Note that the Pareto distribution is only appropriate for modeling data with heavy tails and a lower bound, such as incomes or wealth. It may not be appropriate for data that do not have a minimum value or have a normal or symmetric distribution.
Transformations
Converting to normal distribution
log transform
reciprocal transformation
power transform (square/square root)
Box cox
yeo Johnson
Function Transformer
Function transformation is a technique used in mathematics and statistics to transform a function from one form to another. The goal of function transformation is to simplify a function or make it easier to analyze, integrate, or differentiate.
Function transformation involves applying a mathematical function to an original function to obtain a new function. The function used to transform the original function is called the transformation function. Some commonly used transformation functions include:
- Linear transformation: A linear transformation involves multiplying the original function by a constant and adding another constant. This changes the slope and y-intercept of the function but does not change its shape. For example, if we have the function f(x) = x² and we apply a linear transformation by multiplying it by 2 and adding 3, we get the transformed function g(x) = 2x² + 3.
- Power transformation: A power transformation involves raising the original function to a power. This changes the shape of the function and can make it easier to analyze. For example, if we have the function f(x) = x² and we apply a power transformation by raising it to the power of 1/2, we get the transformed function g(x) = sqrt(x²) = |x|.
- Exponential transformation: An exponential transformation involves taking the exponential of the original function. This can be useful when dealing with functions that involve exponential growth or decay. For example, if we have the function f(x) = 2x and we apply an exponential transformation by taking e to the power of 2x, we get the transformed function g(x) = e^(2x).
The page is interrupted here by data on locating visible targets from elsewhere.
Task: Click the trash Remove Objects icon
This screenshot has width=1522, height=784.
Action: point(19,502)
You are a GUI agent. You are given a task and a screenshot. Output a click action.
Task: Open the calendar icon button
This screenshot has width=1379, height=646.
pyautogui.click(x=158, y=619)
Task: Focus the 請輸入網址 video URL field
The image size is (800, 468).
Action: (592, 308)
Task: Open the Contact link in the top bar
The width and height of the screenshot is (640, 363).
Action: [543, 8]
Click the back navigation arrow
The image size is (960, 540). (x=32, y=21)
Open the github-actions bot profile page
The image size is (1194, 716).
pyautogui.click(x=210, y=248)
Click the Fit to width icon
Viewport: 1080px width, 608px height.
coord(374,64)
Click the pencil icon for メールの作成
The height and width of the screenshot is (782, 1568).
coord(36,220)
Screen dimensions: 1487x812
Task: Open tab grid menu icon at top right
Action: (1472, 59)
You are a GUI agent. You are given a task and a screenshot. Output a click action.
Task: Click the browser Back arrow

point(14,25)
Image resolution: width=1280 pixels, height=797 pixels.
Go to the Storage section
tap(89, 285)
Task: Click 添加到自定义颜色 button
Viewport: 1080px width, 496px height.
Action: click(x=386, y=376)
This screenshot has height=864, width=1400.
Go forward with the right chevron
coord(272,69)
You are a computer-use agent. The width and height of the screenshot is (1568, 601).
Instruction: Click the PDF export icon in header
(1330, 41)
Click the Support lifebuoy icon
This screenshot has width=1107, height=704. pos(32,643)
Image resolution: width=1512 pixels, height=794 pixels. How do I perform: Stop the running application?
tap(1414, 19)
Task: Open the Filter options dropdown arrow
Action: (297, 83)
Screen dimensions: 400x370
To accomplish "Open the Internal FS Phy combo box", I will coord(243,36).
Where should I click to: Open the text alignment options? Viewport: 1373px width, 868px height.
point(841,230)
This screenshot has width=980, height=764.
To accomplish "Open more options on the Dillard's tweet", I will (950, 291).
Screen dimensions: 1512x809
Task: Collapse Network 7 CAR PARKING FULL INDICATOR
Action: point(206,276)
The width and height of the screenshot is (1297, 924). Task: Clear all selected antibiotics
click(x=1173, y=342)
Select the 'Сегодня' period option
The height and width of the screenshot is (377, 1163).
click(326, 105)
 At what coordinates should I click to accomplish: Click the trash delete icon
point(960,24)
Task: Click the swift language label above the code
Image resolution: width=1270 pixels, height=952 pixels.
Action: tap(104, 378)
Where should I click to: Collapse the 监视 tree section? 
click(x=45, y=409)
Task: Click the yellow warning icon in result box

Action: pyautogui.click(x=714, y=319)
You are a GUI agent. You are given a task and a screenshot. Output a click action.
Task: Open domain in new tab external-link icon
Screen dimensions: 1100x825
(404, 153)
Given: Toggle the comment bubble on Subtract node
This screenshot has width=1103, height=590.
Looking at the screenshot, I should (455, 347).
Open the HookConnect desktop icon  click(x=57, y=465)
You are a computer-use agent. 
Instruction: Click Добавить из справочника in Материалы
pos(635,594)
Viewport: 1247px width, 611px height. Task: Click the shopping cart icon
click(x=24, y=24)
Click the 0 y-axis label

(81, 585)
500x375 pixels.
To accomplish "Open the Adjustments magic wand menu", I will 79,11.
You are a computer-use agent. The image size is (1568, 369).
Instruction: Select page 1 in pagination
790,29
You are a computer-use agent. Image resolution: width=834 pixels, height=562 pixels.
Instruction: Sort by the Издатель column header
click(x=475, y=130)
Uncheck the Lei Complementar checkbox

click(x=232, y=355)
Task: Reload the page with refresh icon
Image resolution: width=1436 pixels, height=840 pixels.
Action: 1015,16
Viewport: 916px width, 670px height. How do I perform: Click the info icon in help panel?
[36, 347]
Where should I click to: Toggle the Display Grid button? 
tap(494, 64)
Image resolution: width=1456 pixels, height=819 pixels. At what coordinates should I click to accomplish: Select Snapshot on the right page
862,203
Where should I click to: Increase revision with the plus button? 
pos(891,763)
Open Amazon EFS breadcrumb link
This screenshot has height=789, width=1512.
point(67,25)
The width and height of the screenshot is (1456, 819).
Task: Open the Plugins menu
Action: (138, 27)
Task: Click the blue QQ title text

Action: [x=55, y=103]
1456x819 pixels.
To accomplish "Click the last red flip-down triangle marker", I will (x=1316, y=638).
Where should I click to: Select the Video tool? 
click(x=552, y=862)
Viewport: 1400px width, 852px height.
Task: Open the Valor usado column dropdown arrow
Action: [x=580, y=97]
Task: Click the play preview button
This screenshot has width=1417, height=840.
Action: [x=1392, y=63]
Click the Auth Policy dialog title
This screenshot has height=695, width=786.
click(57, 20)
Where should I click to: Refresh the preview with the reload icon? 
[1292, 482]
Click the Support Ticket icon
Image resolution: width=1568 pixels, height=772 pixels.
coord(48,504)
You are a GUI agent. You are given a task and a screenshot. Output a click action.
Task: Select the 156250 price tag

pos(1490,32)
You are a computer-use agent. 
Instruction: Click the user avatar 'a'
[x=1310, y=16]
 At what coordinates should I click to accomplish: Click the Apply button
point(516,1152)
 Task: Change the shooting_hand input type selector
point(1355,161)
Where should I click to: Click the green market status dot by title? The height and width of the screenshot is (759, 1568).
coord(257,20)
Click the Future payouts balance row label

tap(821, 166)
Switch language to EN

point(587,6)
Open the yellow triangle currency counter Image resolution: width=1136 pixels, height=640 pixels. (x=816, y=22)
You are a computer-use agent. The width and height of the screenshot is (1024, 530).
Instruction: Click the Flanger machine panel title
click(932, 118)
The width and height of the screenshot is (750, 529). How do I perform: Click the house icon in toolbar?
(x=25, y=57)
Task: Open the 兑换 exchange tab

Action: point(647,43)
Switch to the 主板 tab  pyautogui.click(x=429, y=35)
- Logarithmic transformation: A logarithmic transformation involves taking the logarithm of the original function. This can be useful when dealing with functions that involve multiplication or division. For example, if we have the function f(x) = 2x and we apply a logarithmic transformation by taking the natural logarithm, we get the transformed function g(x) = ln(2x).
- Function transformation can be a powerful tool in mathematics and statistics. It can be used to simplify complex functions, make them easier to analyze, or make them fit better to certain models or assumptions. However, it is important to carefully choose the appropriate transformation function and to consider any potential drawbacks or limitations of the transformation.